When implementing WebSocket communication for LLM outputs, consider the following:

  1. Flushing the Last Output: It is required that the last fragment of speech be Flushed when the LLM is at the end of the LLM response. This is reflected in all the examples above.
  2. Error Handling: Implement robust error handling for both the WebSocket server and the API requests to ensure the system can recover gracefully from any failures.
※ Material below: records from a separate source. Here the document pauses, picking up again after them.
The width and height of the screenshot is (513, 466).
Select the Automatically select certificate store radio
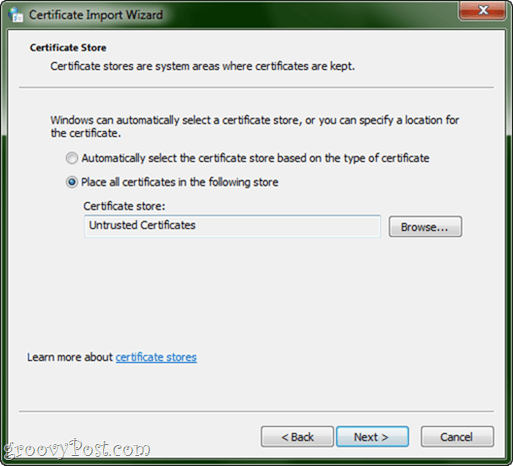(x=72, y=158)
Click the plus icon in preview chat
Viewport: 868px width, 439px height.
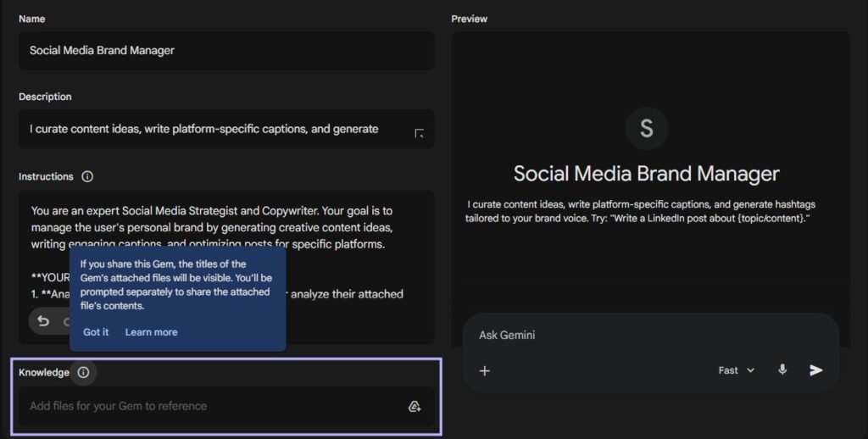coord(485,370)
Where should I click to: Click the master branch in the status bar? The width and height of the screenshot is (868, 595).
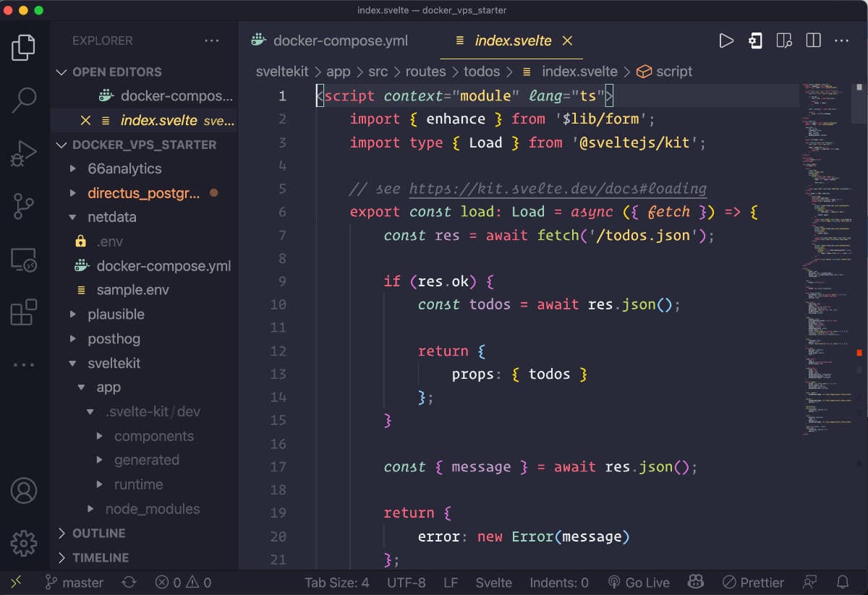pyautogui.click(x=74, y=582)
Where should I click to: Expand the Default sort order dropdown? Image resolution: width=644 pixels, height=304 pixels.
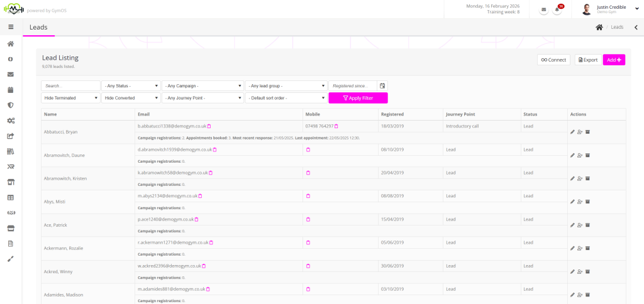tap(286, 98)
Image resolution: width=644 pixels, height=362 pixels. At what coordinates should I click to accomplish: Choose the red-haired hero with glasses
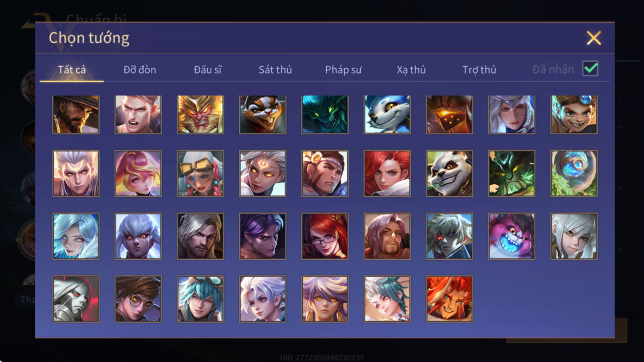324,236
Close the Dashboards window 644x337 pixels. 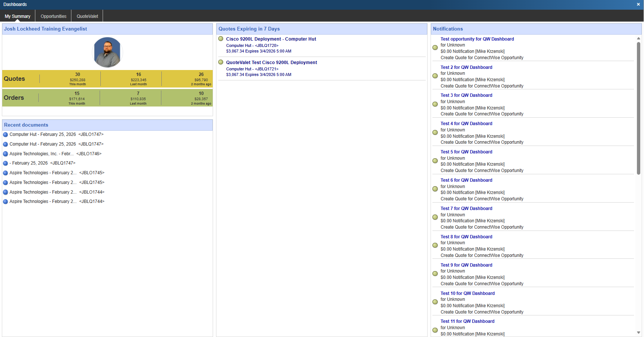tap(638, 4)
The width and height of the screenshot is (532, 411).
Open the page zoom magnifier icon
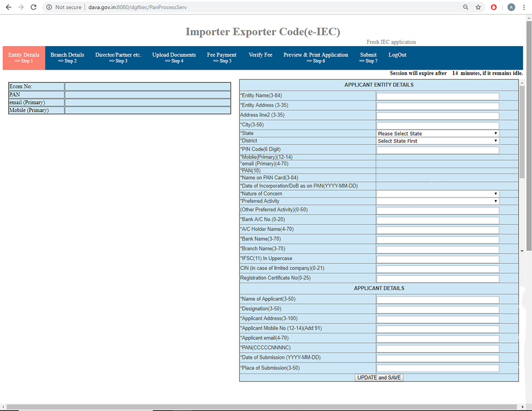pyautogui.click(x=466, y=7)
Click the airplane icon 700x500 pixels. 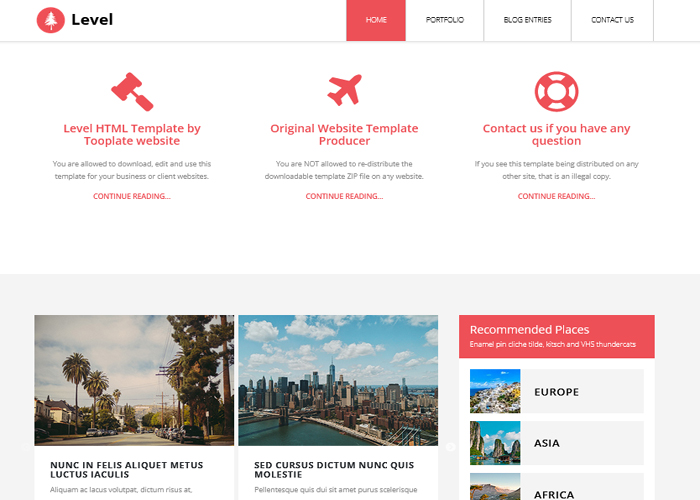[x=344, y=90]
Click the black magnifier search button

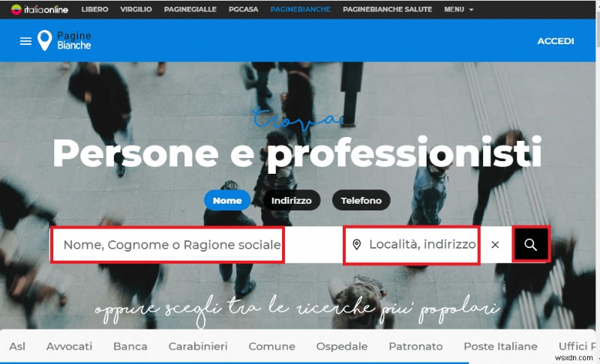(x=531, y=244)
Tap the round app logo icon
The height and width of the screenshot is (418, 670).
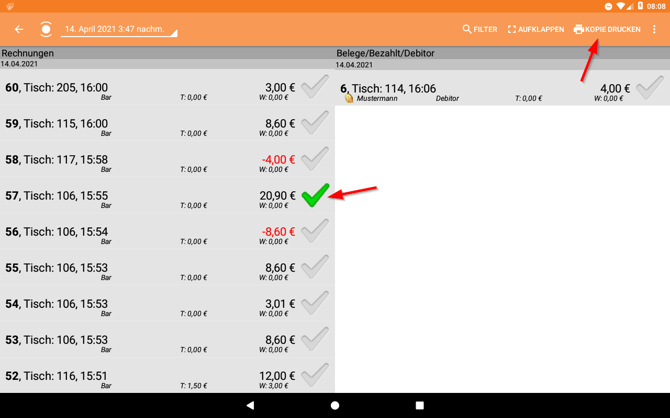click(46, 30)
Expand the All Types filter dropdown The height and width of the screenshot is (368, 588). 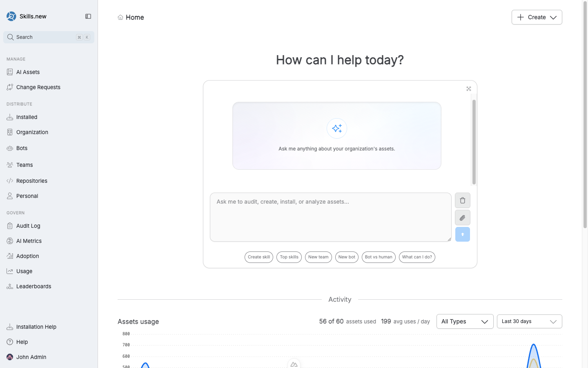point(465,321)
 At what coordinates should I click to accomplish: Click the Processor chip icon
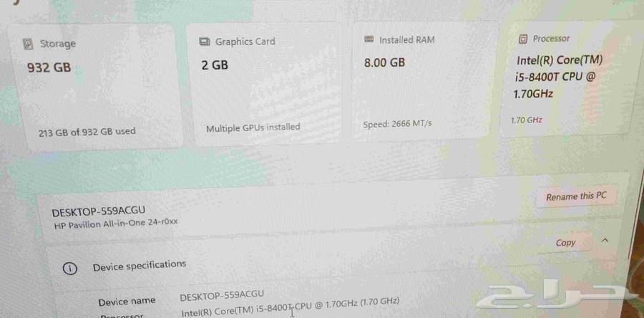pyautogui.click(x=523, y=39)
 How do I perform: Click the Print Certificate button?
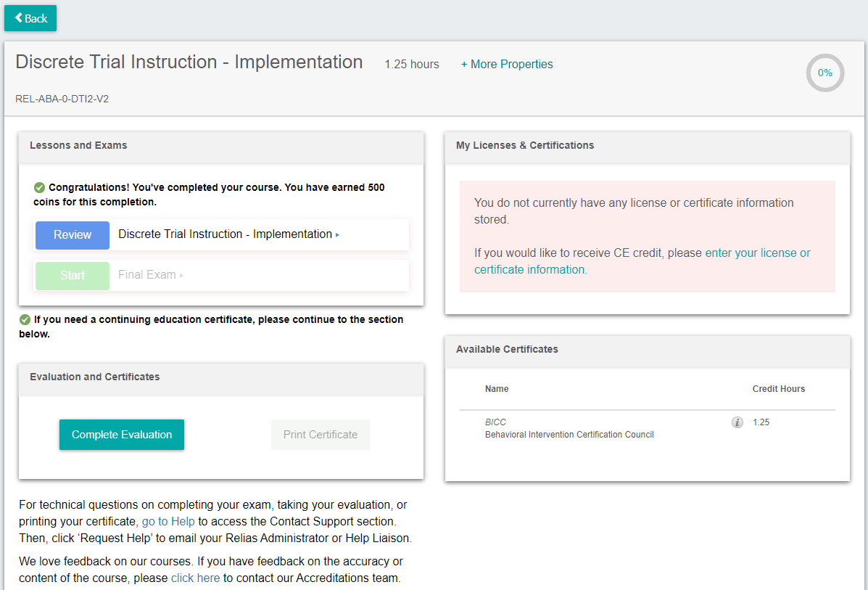(x=320, y=435)
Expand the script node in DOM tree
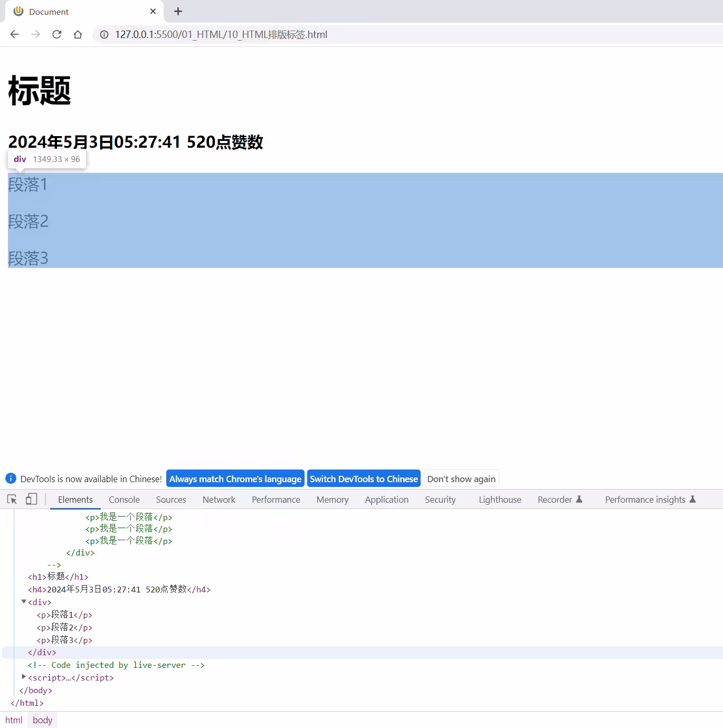This screenshot has height=728, width=723. pyautogui.click(x=24, y=677)
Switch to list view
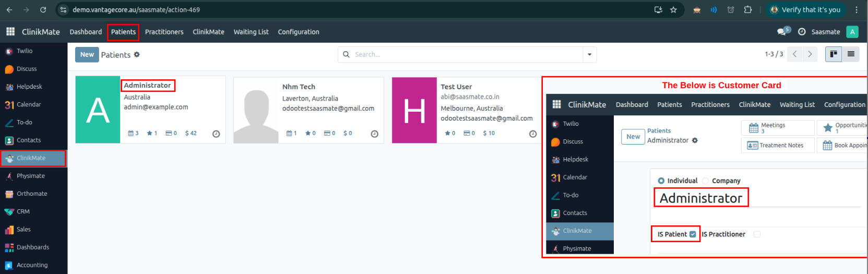868x274 pixels. (851, 54)
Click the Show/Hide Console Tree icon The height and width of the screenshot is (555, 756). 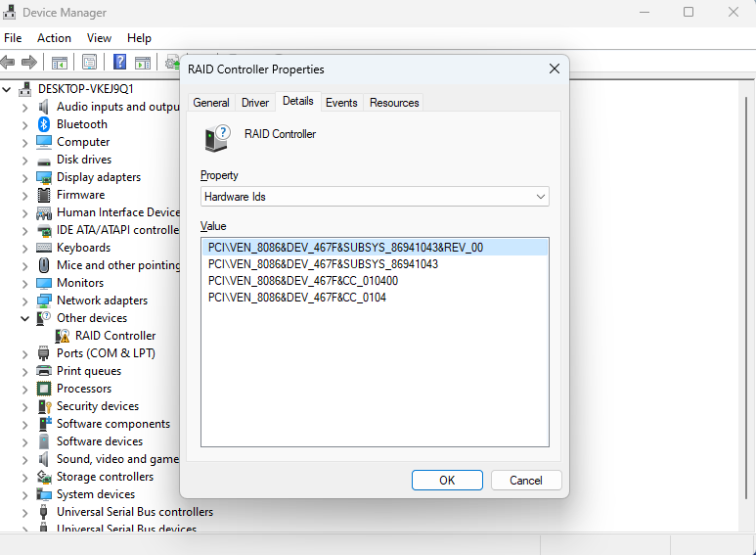[60, 62]
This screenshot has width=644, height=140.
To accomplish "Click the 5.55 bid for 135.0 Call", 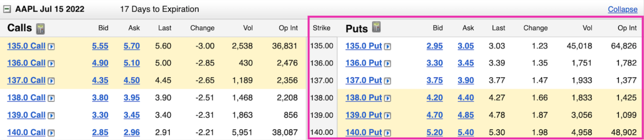I will point(100,46).
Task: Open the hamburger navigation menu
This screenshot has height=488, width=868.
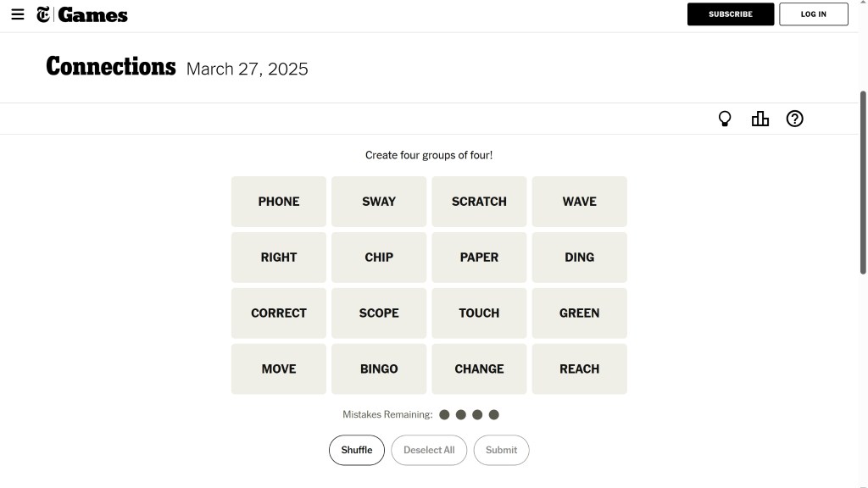Action: pyautogui.click(x=18, y=14)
  3. Security: Ensure that the WebSocket connection is secure by using appropriate authentication mechanisms and encrypting data in transit.
  4. Scalability: Depending on the number of expected clients, you may need to scale your WebSocket server horizontally to handle multiple concurrent connections efficiently.
  5. Latency: Monitor the latency of your WebSocket communication. Ensure that the data is transmitted with minimal delay to meet the requirements of real-time applications.

By following these guidelines, you can effectively stream LLM outputs to a WebSocket, enabling real-time interaction with advanced language models.